What is this trade war?
Recently, there has been so much talk on the media about an ongoing trade war between the United States and the People’s Republic of China. Now, before we talk about the ‘How’ and ‘Why’, we need to first understand the ‘What’ and ‘When’. So, the first question is: what is this US-China trade war all about? And the second is; when did it start? The United States made an economic decision on March 8, 2018 to place tariffs – ranging from 10 percent on imported aluminum to 25 percent on steel – on their trading partners around the world. The European Union, Canada, China, and Mexico were affected and they have all responded in kind and implemented retaliatory tariffs on American goods. These tariffs zone in on agricultural, food and beverage products largely because the United States does not export many manufactured goods except for vehicles.
When Did the Trade War Start?
When China’s Commerce Ministry pointed fingers at the United States, claiming that they had launched a trade war and that China was going to respond in kind with similar tariffs for US imports, starting on July 6, 2018; the trade war we now currently witness began in earnest. The administration of President Donald Trump imposed tariffs on $250 billion worth of imported commodities from China, which makes up about half of all imports from China while China has in response declared tariffs on $110 billion of US exports
Another pertinent question is why, of all the affected trading partners, China has become the only country to have a protracted unpleasant exchange with the US. This is because China has more bargaining chips than any other country involved in the trade war. China currently holds $1 trillion worth of U.S. Treasury bonds. If it decides to stop buying new bonds or alternatively lets go of its holdings, it would cause increased yields and put pressure on the American government’s debt load. The Chinese government can also decide to implement tougher policies on U.S. companies who operate in China and hit them with stricter regulations.
How Does This Stand-off Affect Online Business?
These outrageous increase in old tariffs and imposition of new ones spell trouble for all businesses affected by them.
Increase in Manufacturing Cost
Added tariffs on the imported raw materials needed for production of commodities simply means that production cost will increase. Some people might argue that it will boost local industry, like in the case of the U.S., that’s a possibility. However, the upside is too high to see and the downside is too steep. America’s major export are automobiles and they require a lot of Steel and Aluminum in their manufacturing process. The new tariffs will ultimately make these raw materials to be in shorter supply than usual, thereby increasing the cost of these raw materials even when they are locally acquired. That alongside a high cost of importation puts a lot of pressure on manufactures.
Cross Border E-Commerce
Cross border e-commerce offers a business environment where companies and consumers can easily find each other, regardless of their country. Customers can, with little or no efforts, select from a variety of products based on the quality of the products and the price. Businesses have an opportunity to meet new suppliers as well as new buyers, they can also diversify, thereby reducing their allegiance to a single market. With China being the number one destination of international e-commerce, closely followed by the United States, a trade war between these two will not only take away most of the opportunities offered by cross border e-commerce but the standoff will also cripple cross border e-commerce and even threaten the very foundation of e-commerce all over the world.

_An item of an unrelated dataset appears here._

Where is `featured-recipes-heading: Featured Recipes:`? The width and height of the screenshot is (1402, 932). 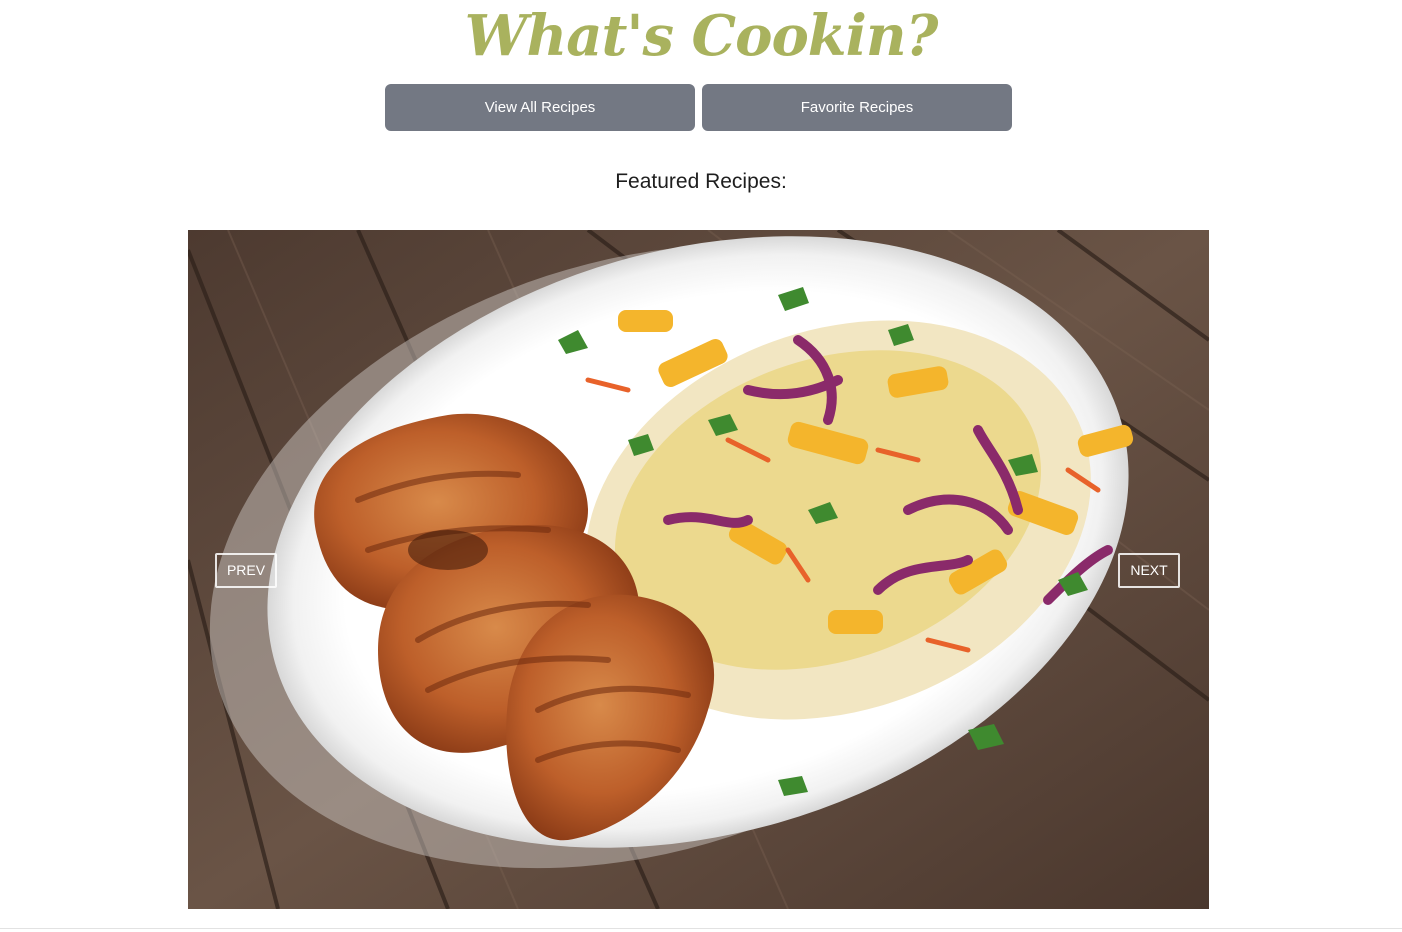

Disruption of Supply Chain
The system of organizations, people, resources and activities which are involved in the movement of products and services from supplier to consumer make up the supply chain. The activities of this system involve the transformation of natural resources and raw materials into finished products, delivered to the final consumer. This system takes charge of the entire logistics of a company. Most industries have a complex supply chain. A mobile phone manufactured in Japan might have its part assembled in China or some other part of the world. Likewise, a vehicle whose engine is manufactured in Germany, can have its transmission system from Canada, its GPS from Mexico and finally be assembled in the United States. This supply chain built over the years is very much under threat by this trade war.
Banks and lenders who facilitate trade both in China and the United states are bracing themselves for a possible hard hit of revenue loss. These financial institutions that mostly provide finance for cross border e-commerce and trade in general have complained of the effect of a drop-in margin, especially in Asia. This is bound to get even worse as the trade dispute between the two biggest economies in the world intensifies. At the moment, there are speculations that Global revenue for trade and finance which includes import and export will take a big plunge in the coming weeks. Consequently, e-commerce financiers in Asia are talking to their clients on the implications of the trade dispute on their wide supply chain and their business in general.
If the Rational Actor Model of decision-making is anything to go by, we can assume that these world leaders and their advisers, involved in this fiery exchange have analyzed all their plausible options and decided that what we currently see is the best political and economic action to take. This here also shows that politics across nations is not so much about the nature of government than it is about the personality of the apex leader. While these two big whigs fight, the rest of the world watches on, every now and then feeling heavy impacts of the tussle. Since the world has turned to the Internet, virtual relations and digitalized processes, much of what the everyday consumer depends on originates from online transactions. The heavy effects will not be felt if there are alternative sources of production and supply. But China has carved a niche for itself in world manufacture and trade, in terms of skilled labour and quality of goods. The US might not easily escape the battle unscathed, while China may secure minimal damages.